There IS no .ssh directory. The root gets wiped at every reboot, too (/var/tmp/root, that's why I changed it in the first place)

[knc1]

Quote:

Originally Posted by aditya3098

There IS no .ssh directory. The root gets wiped at every reboot, too (/var/tmp/root, that's why I changed it in the first place)

Then I guess you just answered your own question about why key authentication does not work, only password authentication.

[aditya3098]

Oh, by "password was rejected" I ment the password came out as invalid

Code:

aditya@aditya-desktop:~$ ssh root@192.168.1.5
root@192.168.1.5's password: 
Permission denied, please try again.
root@192.168.1.5's password: 
Permission denied, please try again.
root@192.168.1.5's password: 
Permission denied (publickey,password).
aditya@aditya-desktop:~$

I never used pubkey auth.

I am guessing it's something to do with the /etc/shadow file

[knc1]

Quote:

Originally Posted by aditya3098

Oh, by "password was rejected" I ment the password came out as invalid

Code:

aditya@aditya-desktop:~$ ssh root@192.168.1.5
root@192.168.1.5's password: 
Permission denied, please try again.
root@192.168.1.5's password: 
Permission denied, please try again.
root@192.168.1.5's password: 
Permission denied (publickey,password).
aditya@aditya-desktop:~$

I never used pubkey auth.

I am guessing it's something to do with the /etc/shadow file

Ah, So, I mis-understood.

The ssh server does use /etc/password and /etc/shadow for "password authentication".

[aditya3098]

How do you update the shadow file? There was something on pwconv but that needs debian, right? And libSElinux?

[knc1]

Quote:

Originally Posted by aditya3098

How do you update the shadow file?
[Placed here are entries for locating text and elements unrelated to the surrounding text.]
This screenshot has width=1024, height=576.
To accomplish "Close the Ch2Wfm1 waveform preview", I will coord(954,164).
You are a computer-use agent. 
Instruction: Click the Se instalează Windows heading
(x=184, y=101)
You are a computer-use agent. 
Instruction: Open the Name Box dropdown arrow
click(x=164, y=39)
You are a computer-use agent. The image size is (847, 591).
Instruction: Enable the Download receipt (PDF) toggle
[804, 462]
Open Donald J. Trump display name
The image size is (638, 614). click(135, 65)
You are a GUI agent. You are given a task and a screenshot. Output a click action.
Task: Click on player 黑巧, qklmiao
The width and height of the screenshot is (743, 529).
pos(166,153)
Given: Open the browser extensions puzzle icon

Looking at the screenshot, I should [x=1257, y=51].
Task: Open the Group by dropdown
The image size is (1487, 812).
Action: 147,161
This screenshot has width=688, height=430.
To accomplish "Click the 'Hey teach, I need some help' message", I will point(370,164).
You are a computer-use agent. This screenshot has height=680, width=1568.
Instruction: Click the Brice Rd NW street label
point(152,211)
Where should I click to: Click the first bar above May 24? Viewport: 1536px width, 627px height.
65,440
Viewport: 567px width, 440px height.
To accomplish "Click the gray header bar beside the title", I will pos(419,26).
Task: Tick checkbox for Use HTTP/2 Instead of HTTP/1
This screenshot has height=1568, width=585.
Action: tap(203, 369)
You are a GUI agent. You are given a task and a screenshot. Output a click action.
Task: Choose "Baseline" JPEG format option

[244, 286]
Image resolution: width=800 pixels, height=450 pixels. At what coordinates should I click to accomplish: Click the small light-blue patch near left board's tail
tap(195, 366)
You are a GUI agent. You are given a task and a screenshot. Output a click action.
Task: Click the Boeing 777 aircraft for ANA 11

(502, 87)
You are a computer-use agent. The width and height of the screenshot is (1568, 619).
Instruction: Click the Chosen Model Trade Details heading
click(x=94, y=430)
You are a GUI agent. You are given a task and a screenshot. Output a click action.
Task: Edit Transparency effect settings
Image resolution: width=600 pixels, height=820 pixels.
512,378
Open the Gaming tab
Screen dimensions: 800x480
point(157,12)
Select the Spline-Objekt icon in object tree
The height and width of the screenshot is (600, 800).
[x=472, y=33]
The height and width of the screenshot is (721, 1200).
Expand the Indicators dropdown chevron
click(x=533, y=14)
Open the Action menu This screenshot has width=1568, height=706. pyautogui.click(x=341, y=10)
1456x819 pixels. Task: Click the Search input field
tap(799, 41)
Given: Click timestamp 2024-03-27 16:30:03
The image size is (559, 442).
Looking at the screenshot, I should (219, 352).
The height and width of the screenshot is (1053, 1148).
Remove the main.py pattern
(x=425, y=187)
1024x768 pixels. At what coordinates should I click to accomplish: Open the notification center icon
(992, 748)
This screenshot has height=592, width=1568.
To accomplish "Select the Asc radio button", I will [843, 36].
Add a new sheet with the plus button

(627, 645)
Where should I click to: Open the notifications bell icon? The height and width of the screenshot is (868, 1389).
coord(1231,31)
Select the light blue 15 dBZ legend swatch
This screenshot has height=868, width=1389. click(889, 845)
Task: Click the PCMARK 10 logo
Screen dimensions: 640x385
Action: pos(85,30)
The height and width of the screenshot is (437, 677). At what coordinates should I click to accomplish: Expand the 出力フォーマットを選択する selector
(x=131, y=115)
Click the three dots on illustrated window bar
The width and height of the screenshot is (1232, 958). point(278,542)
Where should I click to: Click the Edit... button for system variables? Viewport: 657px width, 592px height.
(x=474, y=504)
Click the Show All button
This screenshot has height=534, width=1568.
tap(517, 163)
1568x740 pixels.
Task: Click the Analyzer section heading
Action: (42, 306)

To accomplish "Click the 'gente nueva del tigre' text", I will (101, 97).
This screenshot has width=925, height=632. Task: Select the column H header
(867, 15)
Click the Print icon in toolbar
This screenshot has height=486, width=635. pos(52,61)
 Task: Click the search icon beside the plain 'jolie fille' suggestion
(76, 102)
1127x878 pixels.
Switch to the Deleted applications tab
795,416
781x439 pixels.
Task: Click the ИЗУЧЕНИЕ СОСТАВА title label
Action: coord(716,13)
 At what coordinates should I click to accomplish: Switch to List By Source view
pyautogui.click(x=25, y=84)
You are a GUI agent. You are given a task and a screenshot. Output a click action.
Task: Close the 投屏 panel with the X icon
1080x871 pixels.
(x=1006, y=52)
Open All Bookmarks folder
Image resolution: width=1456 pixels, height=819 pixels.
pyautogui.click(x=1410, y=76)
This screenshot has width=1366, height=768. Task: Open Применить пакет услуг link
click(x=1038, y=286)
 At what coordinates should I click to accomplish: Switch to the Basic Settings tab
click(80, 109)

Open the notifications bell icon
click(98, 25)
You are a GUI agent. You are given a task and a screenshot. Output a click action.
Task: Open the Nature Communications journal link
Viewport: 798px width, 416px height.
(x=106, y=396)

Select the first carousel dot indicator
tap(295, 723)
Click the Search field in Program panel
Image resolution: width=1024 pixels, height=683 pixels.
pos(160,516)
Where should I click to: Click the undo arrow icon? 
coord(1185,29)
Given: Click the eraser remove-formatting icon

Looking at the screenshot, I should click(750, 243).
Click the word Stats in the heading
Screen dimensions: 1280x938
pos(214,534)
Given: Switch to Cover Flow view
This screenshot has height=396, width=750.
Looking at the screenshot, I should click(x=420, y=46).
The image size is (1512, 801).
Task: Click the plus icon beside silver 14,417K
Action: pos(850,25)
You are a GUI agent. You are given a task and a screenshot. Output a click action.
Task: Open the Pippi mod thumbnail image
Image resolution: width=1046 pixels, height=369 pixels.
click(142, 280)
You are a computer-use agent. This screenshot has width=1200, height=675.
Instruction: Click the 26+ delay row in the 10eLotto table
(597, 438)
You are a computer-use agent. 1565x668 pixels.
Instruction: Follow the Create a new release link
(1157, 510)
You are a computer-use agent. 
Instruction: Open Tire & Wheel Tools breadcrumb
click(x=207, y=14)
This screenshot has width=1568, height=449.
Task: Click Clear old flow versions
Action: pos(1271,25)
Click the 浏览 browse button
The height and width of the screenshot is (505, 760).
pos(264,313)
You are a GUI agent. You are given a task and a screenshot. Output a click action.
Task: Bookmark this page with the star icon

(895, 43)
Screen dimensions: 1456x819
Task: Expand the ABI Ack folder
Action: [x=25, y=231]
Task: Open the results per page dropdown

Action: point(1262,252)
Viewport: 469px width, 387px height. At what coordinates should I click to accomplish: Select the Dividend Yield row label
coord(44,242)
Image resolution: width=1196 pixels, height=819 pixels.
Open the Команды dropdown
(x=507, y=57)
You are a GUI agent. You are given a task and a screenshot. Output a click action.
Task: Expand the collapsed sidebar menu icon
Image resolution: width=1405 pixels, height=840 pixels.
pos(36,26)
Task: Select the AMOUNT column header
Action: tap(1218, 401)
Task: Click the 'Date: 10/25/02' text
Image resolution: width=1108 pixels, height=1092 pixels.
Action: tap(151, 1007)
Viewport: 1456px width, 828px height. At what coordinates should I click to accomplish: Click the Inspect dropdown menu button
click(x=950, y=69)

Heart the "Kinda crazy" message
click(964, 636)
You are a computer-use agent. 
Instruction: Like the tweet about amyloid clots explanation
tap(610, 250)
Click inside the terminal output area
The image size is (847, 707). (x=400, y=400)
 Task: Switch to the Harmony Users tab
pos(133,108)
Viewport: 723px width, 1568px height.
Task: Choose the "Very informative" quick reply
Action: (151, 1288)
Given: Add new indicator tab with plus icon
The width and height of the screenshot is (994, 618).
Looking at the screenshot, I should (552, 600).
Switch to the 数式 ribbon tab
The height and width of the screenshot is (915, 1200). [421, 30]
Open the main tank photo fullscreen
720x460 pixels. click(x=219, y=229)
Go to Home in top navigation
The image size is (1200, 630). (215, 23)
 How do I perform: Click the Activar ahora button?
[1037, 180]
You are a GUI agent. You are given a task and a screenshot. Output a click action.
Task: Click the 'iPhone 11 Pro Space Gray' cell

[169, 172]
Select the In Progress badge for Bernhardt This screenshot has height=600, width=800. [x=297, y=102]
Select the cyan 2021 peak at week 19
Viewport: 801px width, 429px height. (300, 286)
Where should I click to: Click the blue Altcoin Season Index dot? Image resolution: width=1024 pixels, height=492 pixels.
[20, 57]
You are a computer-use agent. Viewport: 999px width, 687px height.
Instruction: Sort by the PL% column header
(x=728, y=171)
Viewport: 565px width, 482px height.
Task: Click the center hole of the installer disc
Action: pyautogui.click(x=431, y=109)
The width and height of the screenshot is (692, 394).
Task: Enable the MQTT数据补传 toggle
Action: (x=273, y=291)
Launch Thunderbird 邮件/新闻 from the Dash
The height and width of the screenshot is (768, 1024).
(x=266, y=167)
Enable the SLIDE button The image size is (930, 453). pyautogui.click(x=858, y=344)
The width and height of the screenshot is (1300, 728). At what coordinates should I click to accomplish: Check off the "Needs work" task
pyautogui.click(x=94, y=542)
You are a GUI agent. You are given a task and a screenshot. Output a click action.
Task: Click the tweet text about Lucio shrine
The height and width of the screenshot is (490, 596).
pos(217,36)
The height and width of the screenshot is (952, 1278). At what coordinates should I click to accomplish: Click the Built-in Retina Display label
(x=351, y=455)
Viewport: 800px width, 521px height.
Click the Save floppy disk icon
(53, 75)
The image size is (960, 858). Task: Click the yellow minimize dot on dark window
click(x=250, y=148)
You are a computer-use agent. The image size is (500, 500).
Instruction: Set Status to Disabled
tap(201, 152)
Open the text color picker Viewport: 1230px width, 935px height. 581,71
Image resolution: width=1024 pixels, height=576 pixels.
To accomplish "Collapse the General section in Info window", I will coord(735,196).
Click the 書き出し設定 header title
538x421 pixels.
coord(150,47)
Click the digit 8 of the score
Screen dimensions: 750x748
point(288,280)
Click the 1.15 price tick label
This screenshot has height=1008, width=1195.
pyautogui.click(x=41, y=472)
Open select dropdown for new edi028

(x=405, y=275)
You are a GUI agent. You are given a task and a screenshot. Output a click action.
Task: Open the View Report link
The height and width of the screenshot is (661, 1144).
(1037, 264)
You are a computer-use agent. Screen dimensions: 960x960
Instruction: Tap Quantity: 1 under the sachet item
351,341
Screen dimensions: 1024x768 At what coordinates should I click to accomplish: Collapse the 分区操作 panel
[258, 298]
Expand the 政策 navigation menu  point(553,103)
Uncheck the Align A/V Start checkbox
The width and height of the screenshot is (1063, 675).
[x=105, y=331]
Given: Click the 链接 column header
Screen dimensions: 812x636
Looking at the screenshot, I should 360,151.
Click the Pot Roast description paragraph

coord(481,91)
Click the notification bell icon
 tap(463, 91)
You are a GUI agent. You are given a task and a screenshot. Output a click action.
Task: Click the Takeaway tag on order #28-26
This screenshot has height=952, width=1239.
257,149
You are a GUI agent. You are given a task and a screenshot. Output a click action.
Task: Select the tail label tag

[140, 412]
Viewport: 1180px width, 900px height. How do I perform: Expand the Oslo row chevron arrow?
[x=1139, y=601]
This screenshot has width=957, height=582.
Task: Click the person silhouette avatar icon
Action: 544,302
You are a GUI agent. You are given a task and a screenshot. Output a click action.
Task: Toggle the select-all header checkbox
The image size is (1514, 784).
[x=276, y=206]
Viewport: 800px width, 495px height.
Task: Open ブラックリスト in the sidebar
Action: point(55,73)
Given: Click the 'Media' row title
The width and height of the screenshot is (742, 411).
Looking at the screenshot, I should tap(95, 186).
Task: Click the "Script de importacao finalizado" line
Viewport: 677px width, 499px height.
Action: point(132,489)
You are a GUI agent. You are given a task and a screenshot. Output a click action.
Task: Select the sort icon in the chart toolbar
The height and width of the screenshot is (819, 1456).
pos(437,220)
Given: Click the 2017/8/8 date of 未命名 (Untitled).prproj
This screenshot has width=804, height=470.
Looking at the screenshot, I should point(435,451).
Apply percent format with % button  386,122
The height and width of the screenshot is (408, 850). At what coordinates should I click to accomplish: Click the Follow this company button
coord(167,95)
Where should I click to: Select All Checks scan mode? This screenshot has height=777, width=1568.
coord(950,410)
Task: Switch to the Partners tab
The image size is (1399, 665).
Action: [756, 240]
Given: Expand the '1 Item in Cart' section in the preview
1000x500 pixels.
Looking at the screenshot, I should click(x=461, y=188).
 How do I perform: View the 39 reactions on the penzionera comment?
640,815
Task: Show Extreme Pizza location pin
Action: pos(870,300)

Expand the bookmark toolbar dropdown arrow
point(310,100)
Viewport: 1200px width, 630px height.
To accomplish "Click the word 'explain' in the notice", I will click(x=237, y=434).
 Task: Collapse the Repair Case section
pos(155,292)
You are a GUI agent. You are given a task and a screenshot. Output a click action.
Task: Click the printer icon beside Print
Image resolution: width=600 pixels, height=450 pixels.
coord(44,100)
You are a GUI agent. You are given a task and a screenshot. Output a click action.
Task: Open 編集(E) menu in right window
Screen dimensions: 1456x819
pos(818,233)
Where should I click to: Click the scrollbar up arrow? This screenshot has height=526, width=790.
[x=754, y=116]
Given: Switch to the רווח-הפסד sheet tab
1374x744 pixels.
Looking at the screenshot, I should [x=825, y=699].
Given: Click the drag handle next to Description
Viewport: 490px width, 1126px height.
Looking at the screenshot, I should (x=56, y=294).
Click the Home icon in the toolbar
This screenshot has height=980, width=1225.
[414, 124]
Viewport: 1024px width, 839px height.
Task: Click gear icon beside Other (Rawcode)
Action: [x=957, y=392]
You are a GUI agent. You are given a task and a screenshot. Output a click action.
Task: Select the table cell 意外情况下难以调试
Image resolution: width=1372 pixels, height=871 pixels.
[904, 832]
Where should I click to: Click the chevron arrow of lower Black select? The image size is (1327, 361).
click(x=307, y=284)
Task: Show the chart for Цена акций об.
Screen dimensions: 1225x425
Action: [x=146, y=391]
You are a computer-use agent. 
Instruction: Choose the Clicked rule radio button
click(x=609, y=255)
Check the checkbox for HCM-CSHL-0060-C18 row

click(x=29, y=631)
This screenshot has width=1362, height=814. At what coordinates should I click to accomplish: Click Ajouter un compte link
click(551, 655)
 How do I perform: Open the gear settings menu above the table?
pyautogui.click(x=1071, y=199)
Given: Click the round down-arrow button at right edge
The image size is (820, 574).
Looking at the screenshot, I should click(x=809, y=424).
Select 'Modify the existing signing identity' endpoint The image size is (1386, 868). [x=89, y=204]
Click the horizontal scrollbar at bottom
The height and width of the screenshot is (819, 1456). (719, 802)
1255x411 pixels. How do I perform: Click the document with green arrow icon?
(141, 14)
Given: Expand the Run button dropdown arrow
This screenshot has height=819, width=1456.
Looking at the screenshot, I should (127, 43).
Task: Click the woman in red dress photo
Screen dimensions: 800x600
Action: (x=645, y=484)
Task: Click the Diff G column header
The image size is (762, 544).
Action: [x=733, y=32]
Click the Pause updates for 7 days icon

There was something on pwconv but that needs debian, right? And libSElinux?

passwd root
*or*
Do you have Linux on any other machine?
Just cut and paste the "root" line of /etc/shadow from the machine with the password you know to the Kindle.

[geekmaster]

Quote:

Originally Posted by knc1

passwd root
*or*
Do you have Linux on any other machine?
Just cut and paste the "root" line of /etc/shadow from the machine with the password you know to the Kindle.

Cut/paste will keep the original 8-character DES password. "passwd root" will create a new MD5 password. When logging in with a DES password, and characters entered past 8 are ignored.

[knc1]

True, but so what? Just as long as the user knows what the clear text password is.